We’re proud of the hundreds of independent community pharmacies stepping up voluntarily to make the Dispose My Meds program a success. And we’re continuing to encourage more pharmacies to join the program and give patients additional disposal options (and hopefully a new appreciation for their local pharmacy).
While drug disposal drives at community centers like fire or police stations are welcome, pharmacies are the optimal setting. That’s because it enables direct, real-time pharmacists counseling of patients regarding unused medications.
But we also recognize that this is only a start. We need a comprehensive approach to ensure appropriate medication use and disposal to keep patients healthier and communities safer.

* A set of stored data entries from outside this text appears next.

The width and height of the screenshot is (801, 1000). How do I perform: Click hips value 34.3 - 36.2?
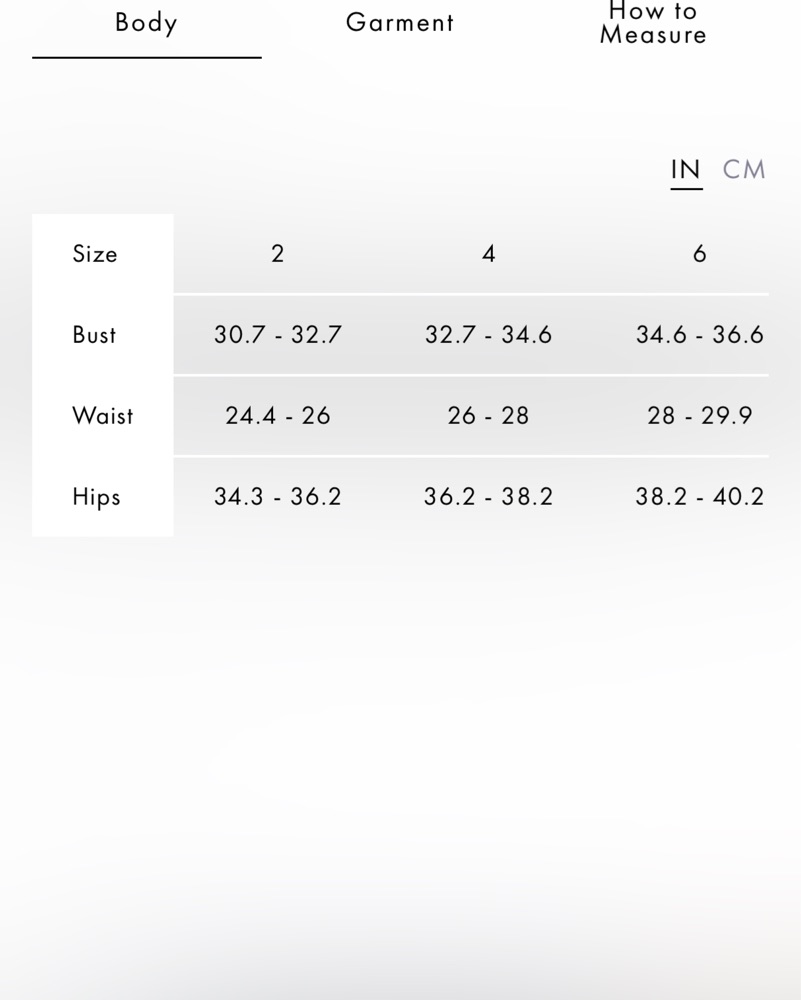277,497
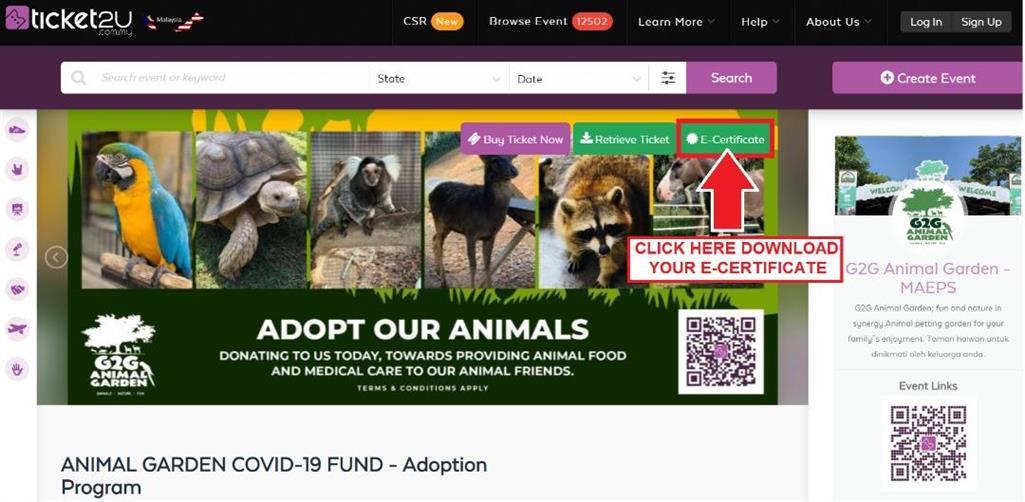Open the handshake category icon
The width and height of the screenshot is (1025, 502).
17,289
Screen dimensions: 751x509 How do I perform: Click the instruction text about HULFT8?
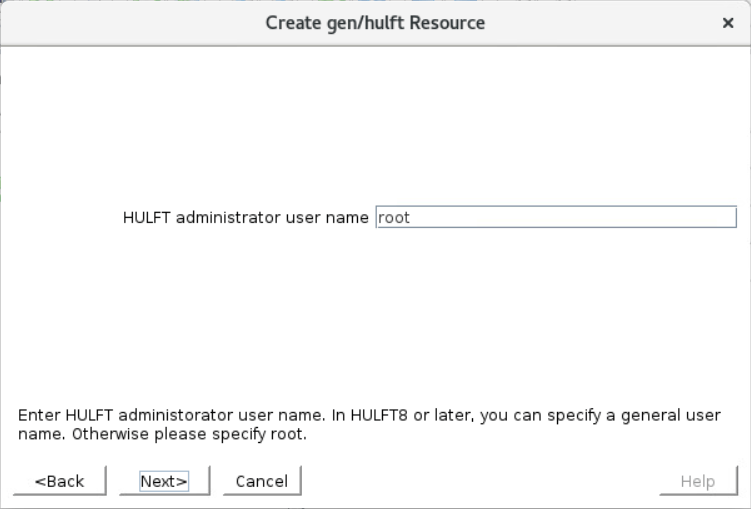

Governments at all levels are increasingly getting into the act. Last year the D.C. City Council enacted legislation sponsored by Council members David Catania, Mary Cheh and Tommy Wells that requires the city’s Board of Pharmacy to develop a prescription drug disposal program with drop-off and mail-in options. The National Conference of State Legislatures says Maine and 12 other states have enacted or are considering legislation affecting pharmaceutical collection or disposal, according to the Associated Press. At the federal level, several bills have been introduced thanks to the leadership of notables like Senators Dianne Feinstein (D-CA), Charles Grassley (R-IA), Amy Klobuchar (D-MN), and Patty Murray (D-WA) and Representatives Earl Blumenauer (D-OR), Jay Inslee (D-WA), Jim Moran (D-VA), Lamar Smith (R-TX) and Bart Stupak (D-MI).

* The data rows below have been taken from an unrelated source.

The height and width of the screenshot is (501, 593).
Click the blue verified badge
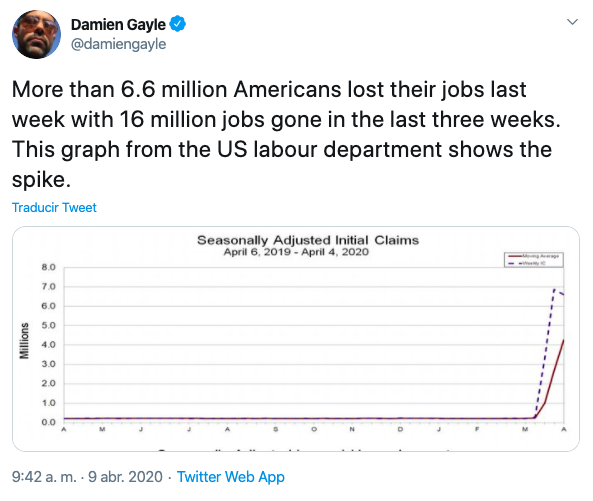coord(177,24)
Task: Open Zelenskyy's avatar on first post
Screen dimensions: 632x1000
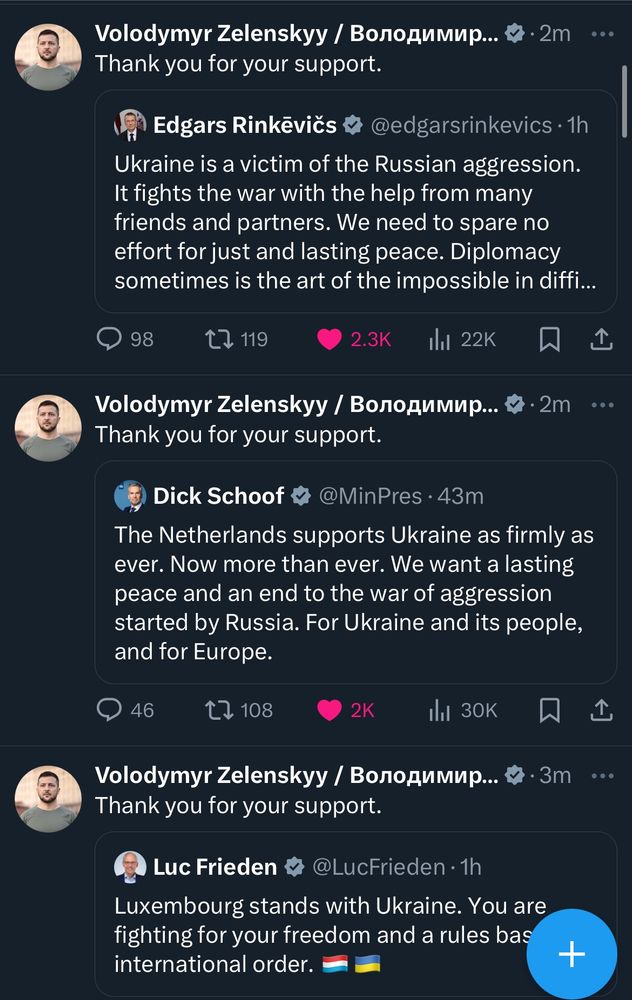Action: (48, 57)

Community pharmacists want to be constructive partners in designing such programs. We’ve suggested to policymakers that they follow this approach:
• Make it easy on consumers – Patients need viable, convenient solutions when seeking to dispose of their unused medications. That means allowing for drop off at collection sites under the supervision of a licensed pharmacist as well pre-paid shipping envelopes.
• Make the rules consistent, practical -- Current laws allow pharmacists to dispense controlled substances and to counsel patients about them, but criminalize the pharmacist who would take the drugs back for disposal. Guidance for patients can be just as counterintuitive. Authorities say flush some drugs down the toilet, but not others. The lack of clarity undermines safe and effective drug disposal.
• Don’t overburden small pharmacies – Take-back programs should be voluntary for community pharmacies and there should be reasonable liability protections in place for participating pharmacies.
• Identify new funding –While many pharmacists have admirably stepped up to voluntarily be part of the new Dispose My Meds campaign, they should not be required to finance a comprehensive, national program.
• Effective outreach to consumers, stakeholders – The ambiguity and uncertainty described above makes effective education critical to ensuring maximum participation by all.
These are the building blocks to enable local pharmacists to help patients get the most out of their medications while making our communities safer and protecting the environment.